El uso desmedido del paisaje no es el único –ni el peor– defecto de El secreto: una vez que se devela el misterio, la película se pincha. Vamos conociendo al niño del pozo y descubrimos que es una especie de poeta del sufrimiento, un intento tonto de verbalizar el dolor y la cercanía con la muerte. A su vez, con la elección de caracterizar a los secuestradores como villanos de cartón (grotescas parodias de sí mismos) y no como personajes medianamente conflictuados, el film pierde la oportunidad de jugar con una ambigüedad que habría sumado interés. En cambio elige el camino del menor esfuerzo, el más recorrido, y –consecuentemente– se achata, estandariza y, finalmente, desbarranca.

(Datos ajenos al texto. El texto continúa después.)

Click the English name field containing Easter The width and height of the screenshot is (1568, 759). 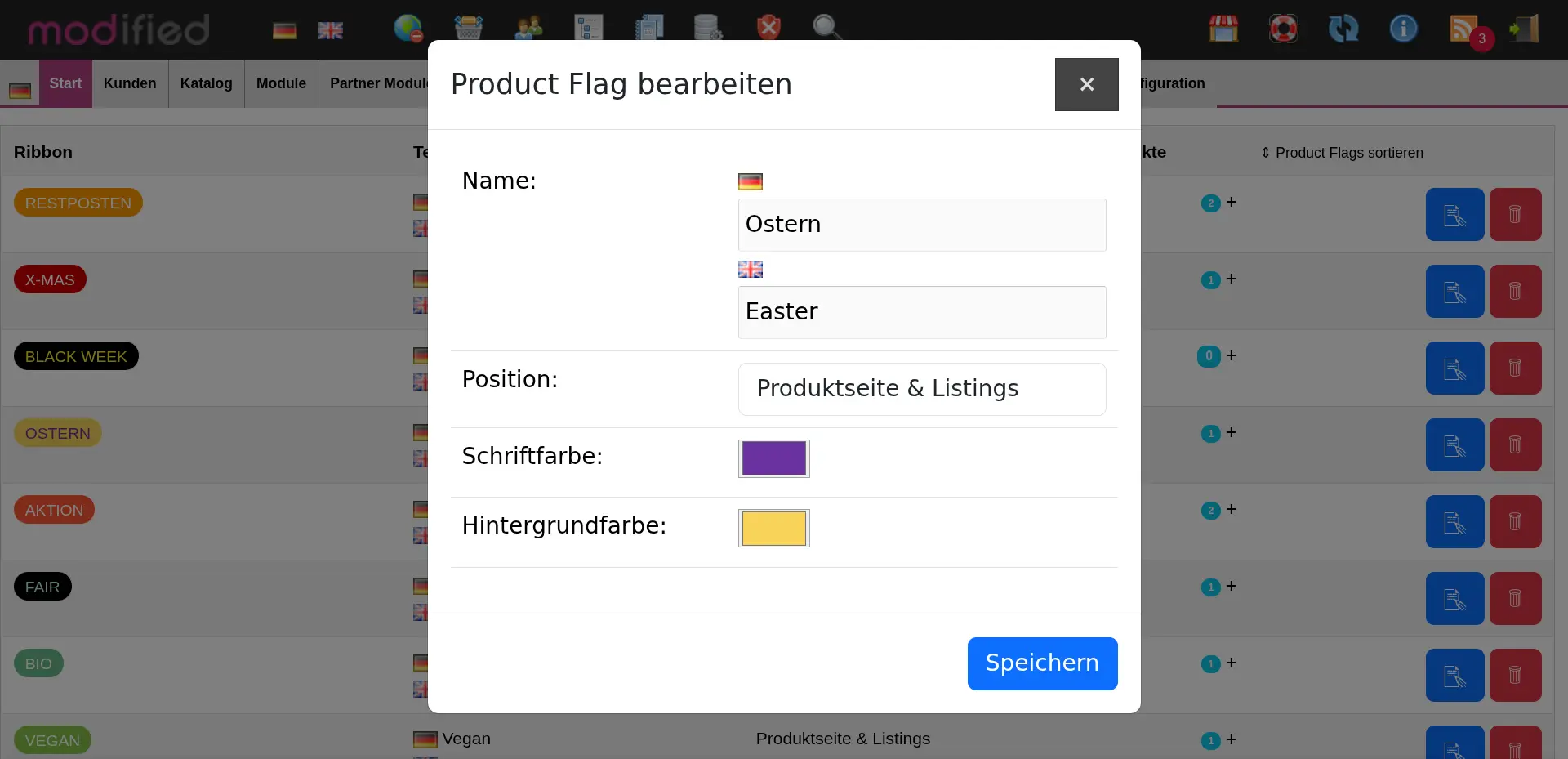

Eso de hablar de los finales siempre me resulta un poco bobo. Los films son mucho más que sus finales, y cuando alguien acuña una frase como sí, pero no me gustó mucho el final o el final está buenísimo tengo la sensación de que quien profiere la frase no comparte mi visión del cine. No creo que Sexto sentido o Los sospechosos de siempre sean grandes películas. Muchos finales-sorpresa me parecen objetables: deslegitiman el resto de la obra (todo está en función de esa sorpresa del final), y además fijan un único sentido (La película es así y asá, cuando pasaba a, en realidad estaba pasando b, y no hay tu tía). Tampoco creo que un final salve o arruine una película. Sin embargo, quiero detenerme unas líneas en el de El secreto, porque me resultó particularmente antipático. Además de estar filmado como una publicidad de shampoo, le arranca a la historia lo poco de sutil que le quedaba, y huele –por su insólito efectismo– al de American History X. Así que, y sólo por hoy, voy a pasarme a la vereda de enfrente: El secreto no es mala, pero su final apesta.